◆ About this task ◆
Some lines below hold "agent". Pick them out and copy them.

◆ Supplied data ◆
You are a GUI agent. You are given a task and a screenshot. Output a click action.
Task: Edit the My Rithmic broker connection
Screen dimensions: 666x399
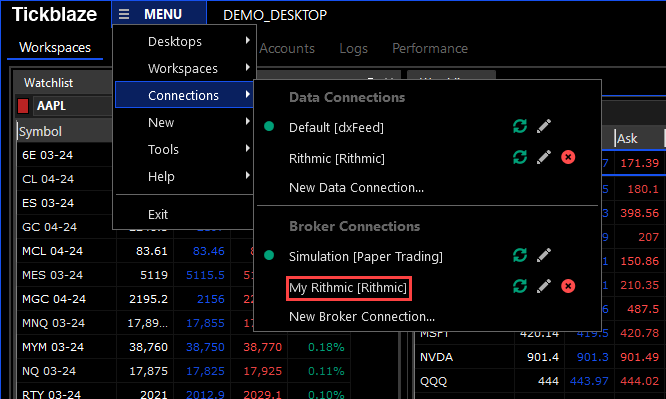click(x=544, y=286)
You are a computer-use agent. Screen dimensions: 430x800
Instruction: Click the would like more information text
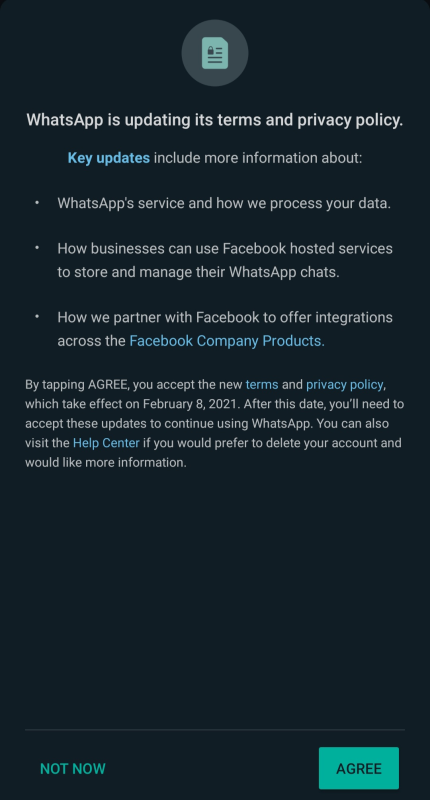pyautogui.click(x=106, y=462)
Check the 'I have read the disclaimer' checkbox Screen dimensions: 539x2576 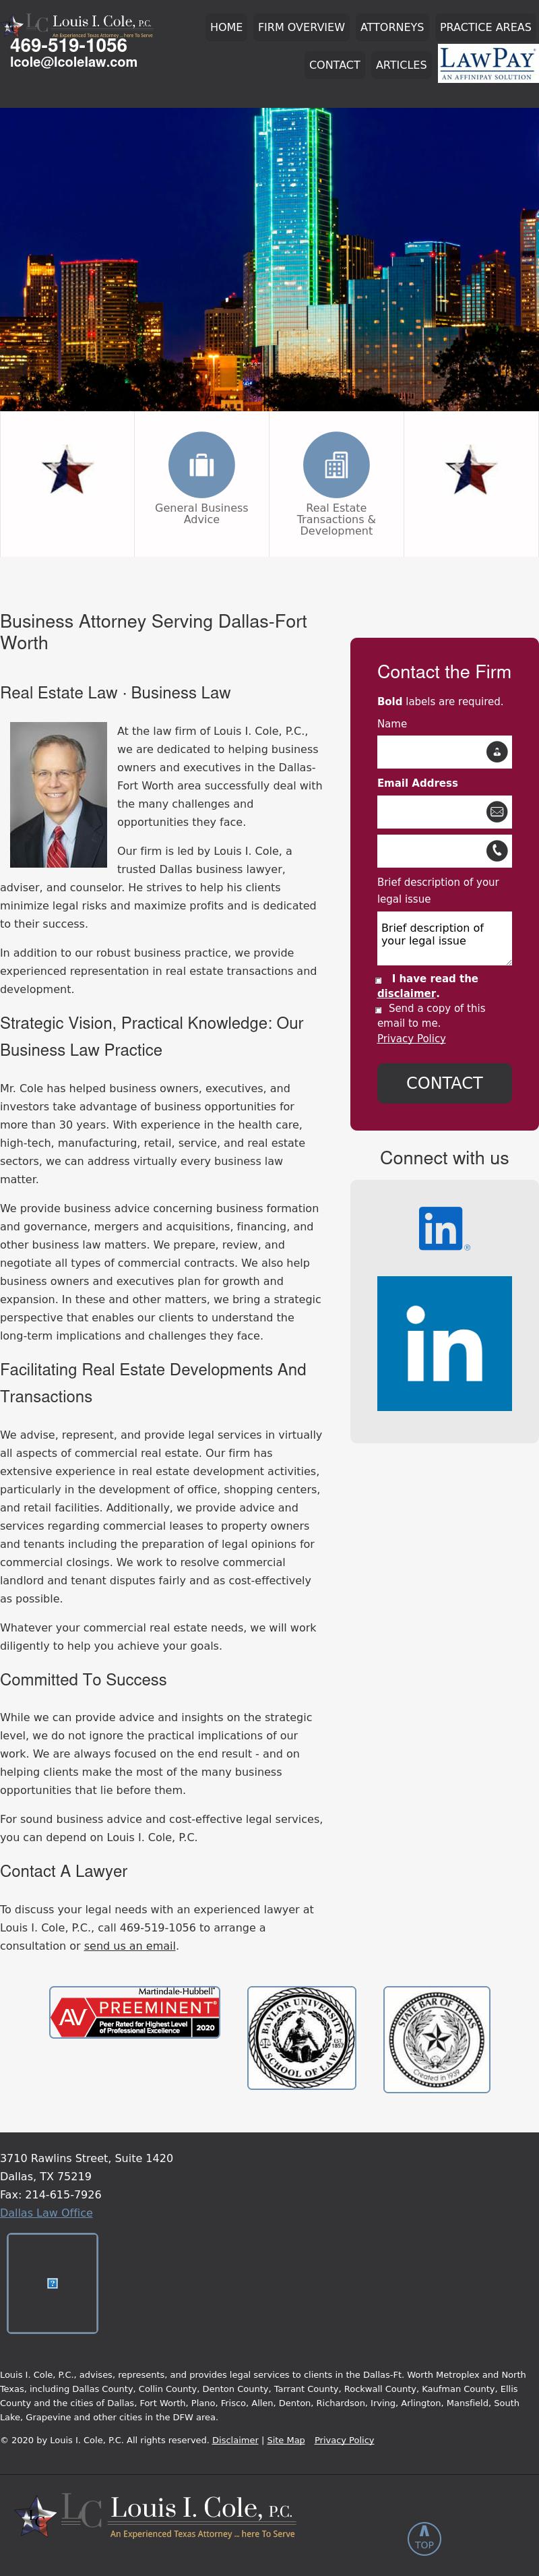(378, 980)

◆ Response to the task ◆
You are a GUI agent. You are given a task and a screenshot. Output a click action.
You are a computer-use agent. Screen dimensions: 430x800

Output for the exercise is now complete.